Dataset excerpts:
** BEGIN **
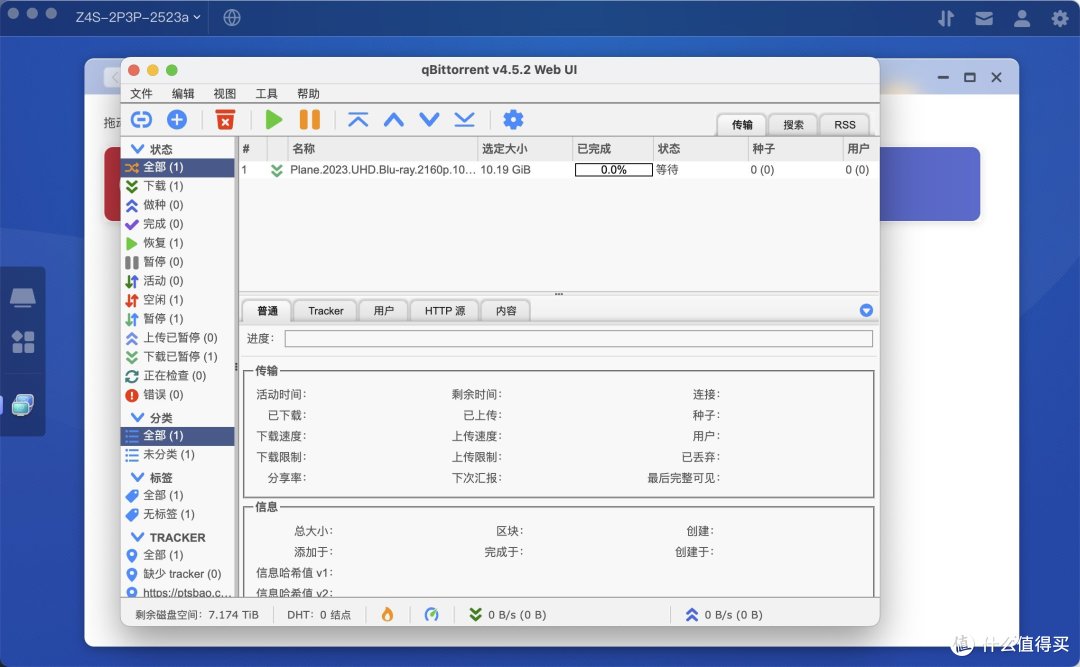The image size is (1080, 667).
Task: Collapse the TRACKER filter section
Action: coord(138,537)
** END **
** BEGIN **
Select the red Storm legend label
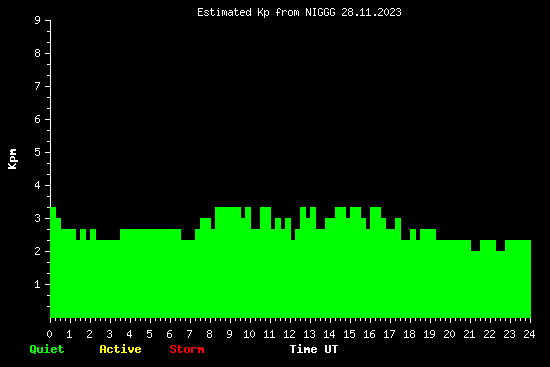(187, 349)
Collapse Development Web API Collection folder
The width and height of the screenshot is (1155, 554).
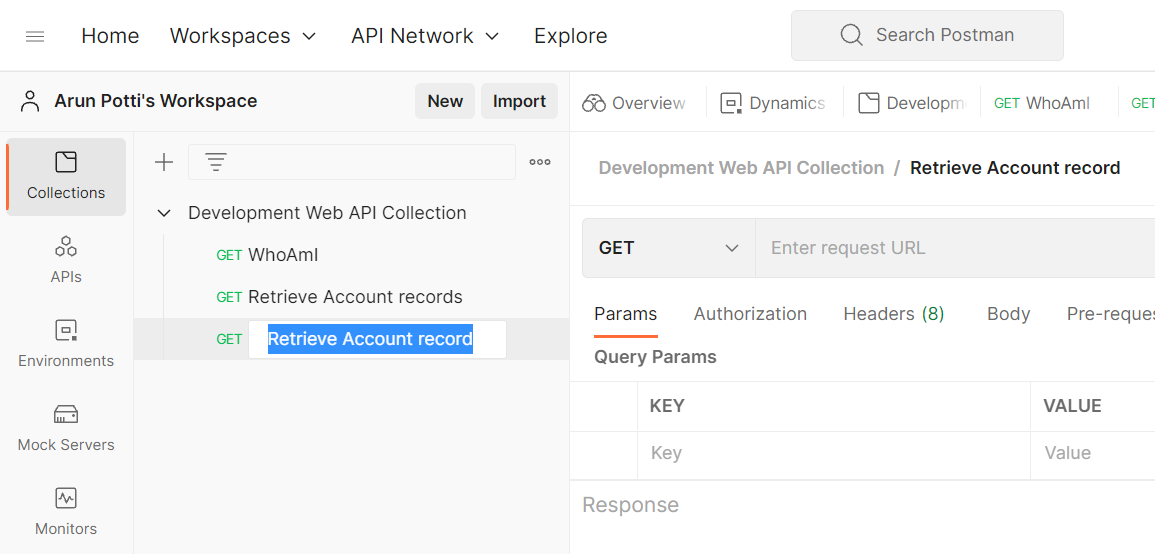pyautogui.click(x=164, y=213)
** END **
** BEGIN **
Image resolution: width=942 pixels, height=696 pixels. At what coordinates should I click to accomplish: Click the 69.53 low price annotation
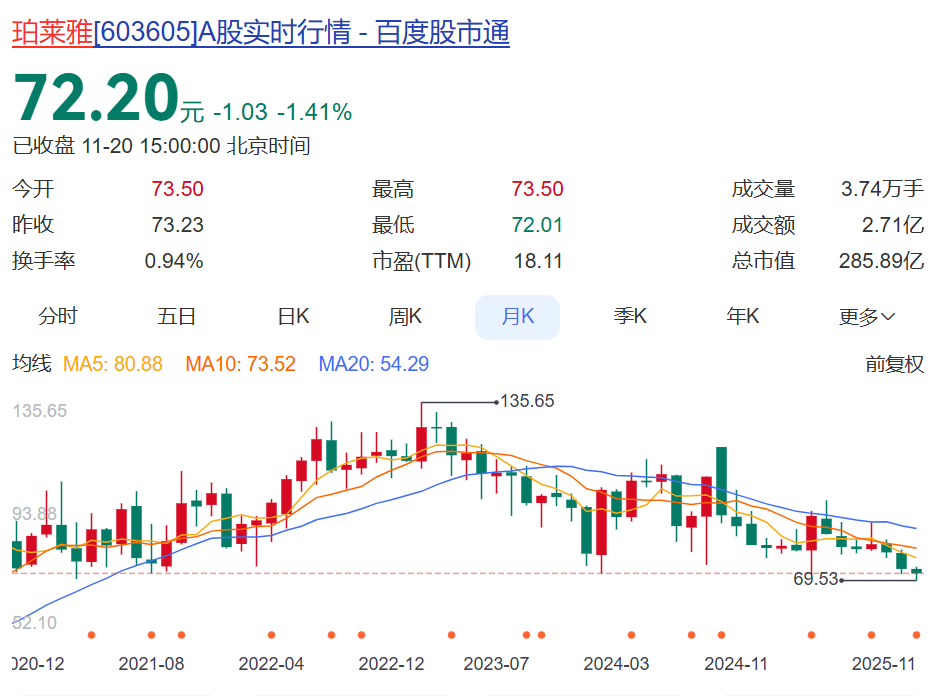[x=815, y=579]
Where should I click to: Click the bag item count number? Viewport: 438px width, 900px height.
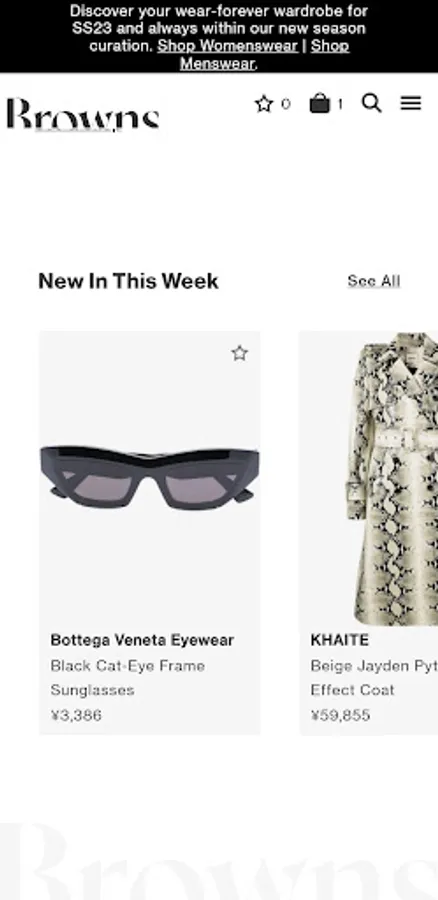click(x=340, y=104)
** END **
Short problem: Please write out the lines between the one holding "The image size is (1080, 667)." and the one holding "Action: coord(138,537)", inclusive, swapping "filter section" for "filter panel" and keeping everything else the same. Leave the pictures out of your answer.

Answer to this exercise:
The image size is (1080, 667).
Task: Collapse the TRACKER filter panel
Action: coord(138,537)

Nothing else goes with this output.